(Information provided)
┄┄┄┄┄┄┄┄┄┄┄┄┄┄┄┄┄┄┄┄
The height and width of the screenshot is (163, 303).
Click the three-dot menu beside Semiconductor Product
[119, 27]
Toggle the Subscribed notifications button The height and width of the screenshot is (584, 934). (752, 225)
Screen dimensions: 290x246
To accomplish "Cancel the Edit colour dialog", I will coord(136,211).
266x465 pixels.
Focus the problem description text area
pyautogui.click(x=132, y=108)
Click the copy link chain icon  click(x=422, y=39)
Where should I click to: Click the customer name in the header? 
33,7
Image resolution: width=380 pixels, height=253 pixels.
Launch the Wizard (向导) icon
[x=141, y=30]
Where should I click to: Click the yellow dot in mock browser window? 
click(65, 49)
┄┄┄┄┄┄┄┄┄┄┄┄┄┄┄┄┄┄┄┄
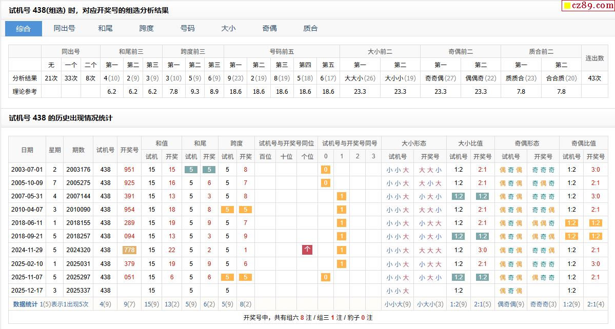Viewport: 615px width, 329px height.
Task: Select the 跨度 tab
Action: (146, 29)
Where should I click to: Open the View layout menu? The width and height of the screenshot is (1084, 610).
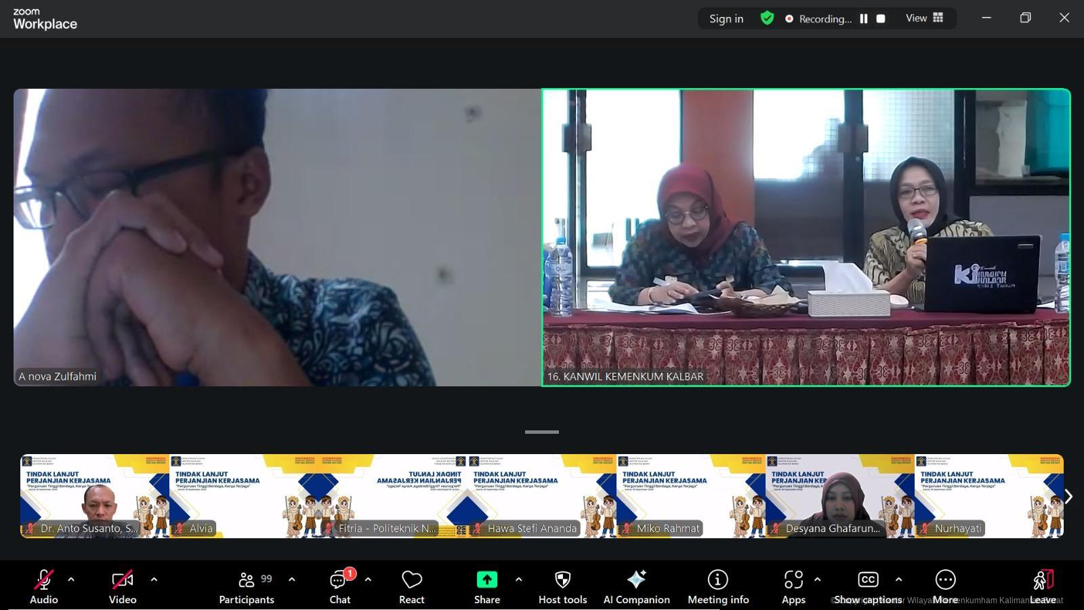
┄┄┄┄┄┄┄┄┄┄┄┄┄┄┄┄┄┄┄┄
(Your goal) I need every line of the material that includes "pixels", so please copy them out.

(Answer section)
266x465 pixels.
Image resolution: width=380 pixels, height=253 pixels.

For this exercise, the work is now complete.